The sequel has arrived!

IPhOD version 2.0 can now be downloaded from iphod.com. I have improved the documentation on the website and I'm hoping to get version 2.0 search scripts and calculators up before the end of December. Following those final changes, the webpage and database should be stable for some time. If you have a chance, let me know what you think about the new organization of the webpage.

Here are the finer aspects of Version 2:

1. A better frequency measure.
I switched from Kucera-Francis to SUBTLEXus (Brysbaert & New), as the latter have done a marvelous job demonstrating the inadequacies of KF in explaining variance in psychological data. Furthermore, they have presented a good case that counts based on movie subtitles are a far superior option. I decided to include the frequency measure and context dependent measure, too. The impact of changing the frequency measure is that all of the frequency-weighted measures will likely be altered by having fresher and improved written counts.

2. More words.
There are 54k words in version 2.0, up from 33k. This means that all sorts of search terms may come up when you browse its contents. However, it also means that the phonotactic and density calculations in IPhOD now are calculated on an even wider base. Since many of the probability measures are relative frequency (divided by terms summed over all words, phoneme pairs, etc.) - more words should improve the accuracy.
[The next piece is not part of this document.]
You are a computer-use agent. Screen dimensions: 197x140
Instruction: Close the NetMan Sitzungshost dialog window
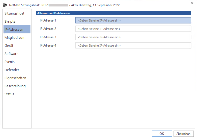pos(192,3)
3. Homophones and Homographs.
They're both included in the new database. I treated them differently when counting words, summing frequencies of homophones but counting them once for raw counts; while counting all homographs but adding their (written) counts once whenever they came up in counts.

4. Length-Constrained Positional Probability.
I have been contemplating this for a while, so I included a new measure that constrained the phoneme-positional counts to words of equal phoneme length. I'll have to explore this one later in more detail, but the intuition is that LCPP should be less variable across words of different phoneme lengths. Since length constraints group counts together, the effects of later positions could be smaller... However, my first peeks at the data found that those pesky regular CV structures and word-final consonant clusters probably will keep LC from being the final solution to the positional problem.

All of my excitement reflects just a few new files on the "Download" section. However, these changes should improve the ability of speech researchers (including me) to control and select words according to phonological factors. It will be terrific to find out if it really does!